En la institución, hay tres categorías de población: personas autoválidas, semidependientes, y dependientes en su totalidad. También, hay residentes por rehabilitación.
“Hacemos talleres cognitivos, tratamos que esto sea la misma casa, porque tienen los mismos derechos que todos, y buscamos que logren el empoderamiento que se merecen”, desarrolló Gómez.
En general, las personas que viven allí tienen familias presentes. Sin embargo, hay siete adultos mayores que no tienen contención familiar, y en estos casos, el Estado se hace cargo.
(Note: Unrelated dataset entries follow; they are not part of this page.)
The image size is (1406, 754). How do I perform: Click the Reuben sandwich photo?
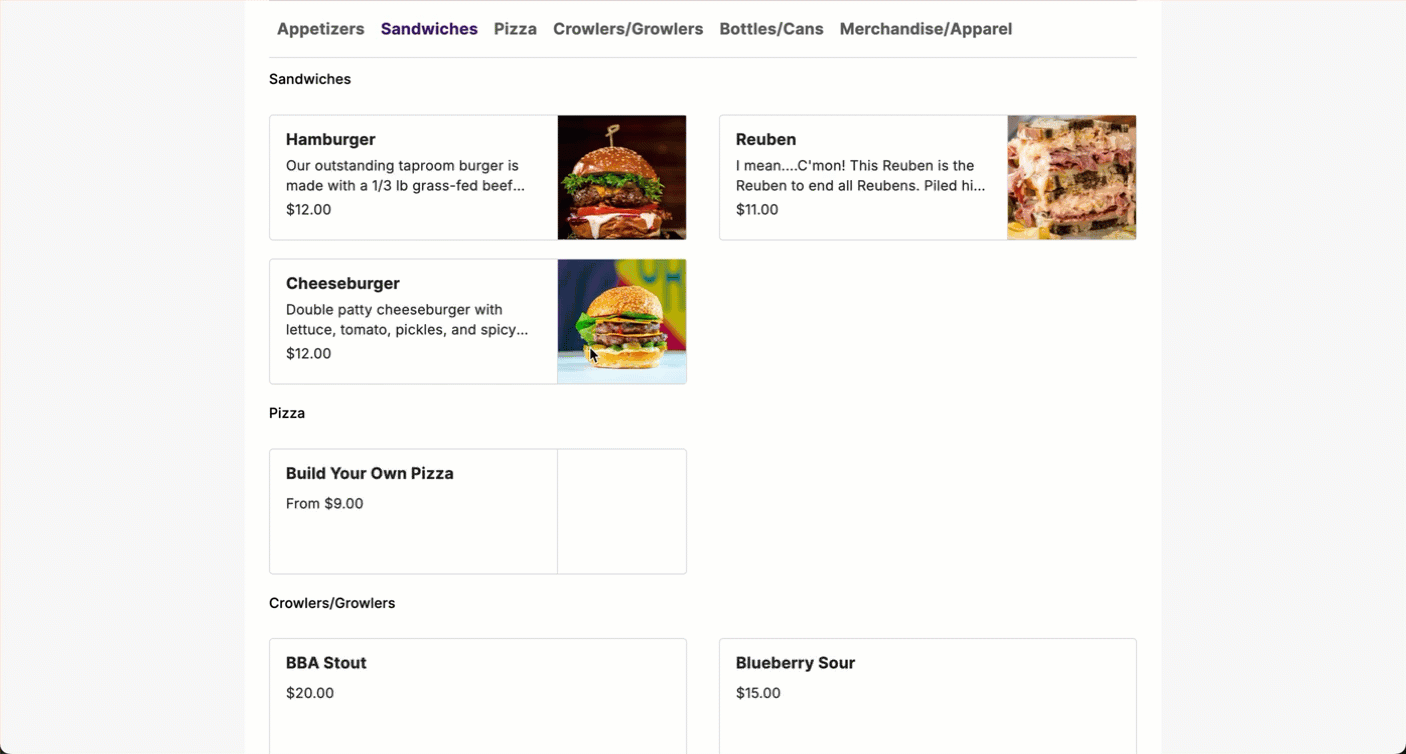coord(1071,177)
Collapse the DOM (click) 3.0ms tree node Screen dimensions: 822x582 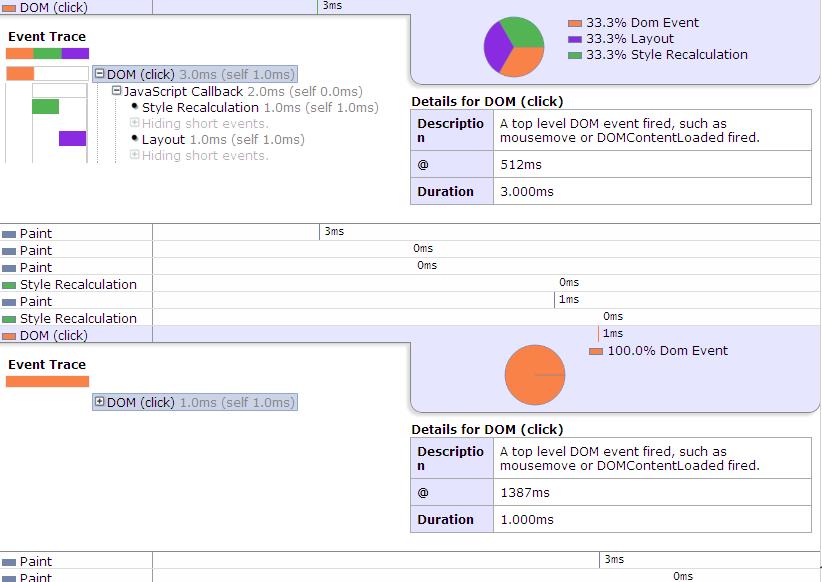[x=100, y=74]
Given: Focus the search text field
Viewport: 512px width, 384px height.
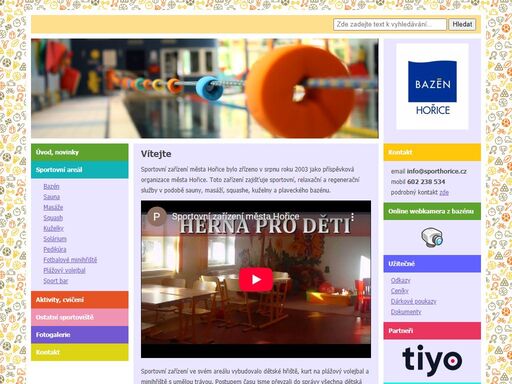Looking at the screenshot, I should [x=390, y=24].
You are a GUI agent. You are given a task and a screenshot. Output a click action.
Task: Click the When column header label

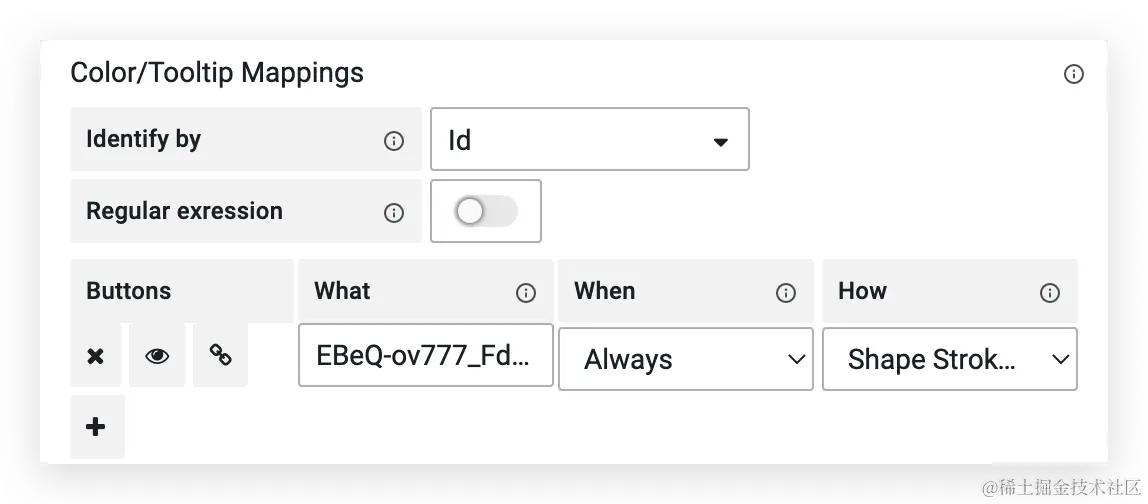coord(604,291)
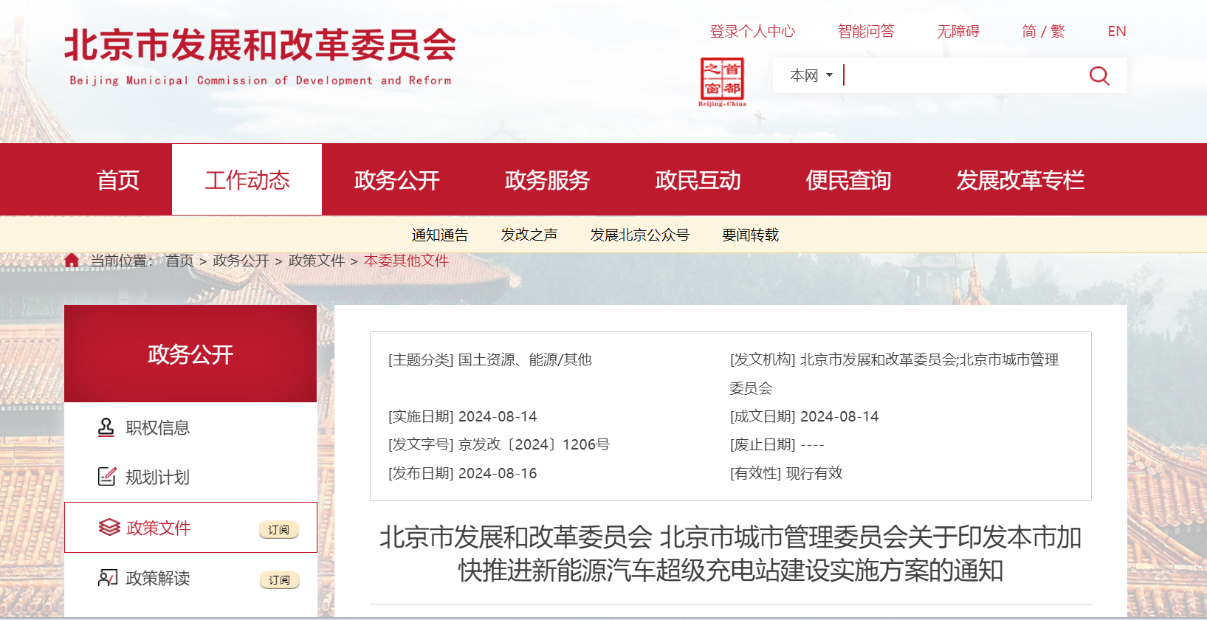Click the home icon in the breadcrumb bar
1207x620 pixels.
point(71,259)
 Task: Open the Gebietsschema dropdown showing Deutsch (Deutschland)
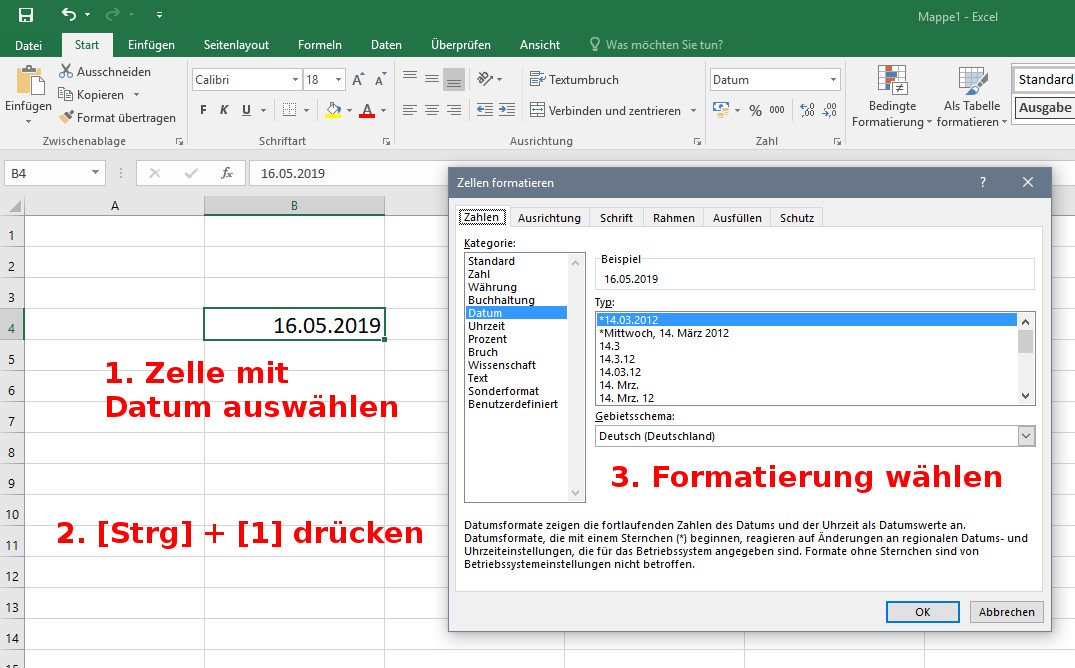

También, contó la coordinadora, “Ancianos Mayores del Ministerio de Desarrollo Social nos acompañan con capacitaciones para el personal”.

El convite.

En el segundo piso del establecimiento, en una amplia sala con mesas y sillas a los costados, se desarrolló la actividad de canto donde se mezclaron diversas edades. Una mujer, de 80 años, a la que llaman cariñosamente “Lola”, encendió el convite.
Comenzó cantando tangos, como “La traición”, de Julio Sosa, lo que provocó el contagio hacia el resto de los presentes. Luego, se volcó a otro género y se armó la “milonga”, donde muchos se levantaron de sus asientos y comenzaron a bailar.
En un momento determinado, un hombre de 84 años llamado Raúl se puso en frente del público, y junto a “Lola”, interpretaron “Me duele el corazón”, de Julio Jaramillo. El dúo fue acompañado con entonación coordinada y rítmicos movimientos.
Una señora en silla de ruedas también se animó y cantó su propio tango. Luego fue el turno de los chicos, y una joven de unos 14 años interpretó una bella canción. Al mismo tiempo, grandes y chicos disfrutaron de pastafrolas y bebidas que completaron una tarde distinta para grandes y chicos.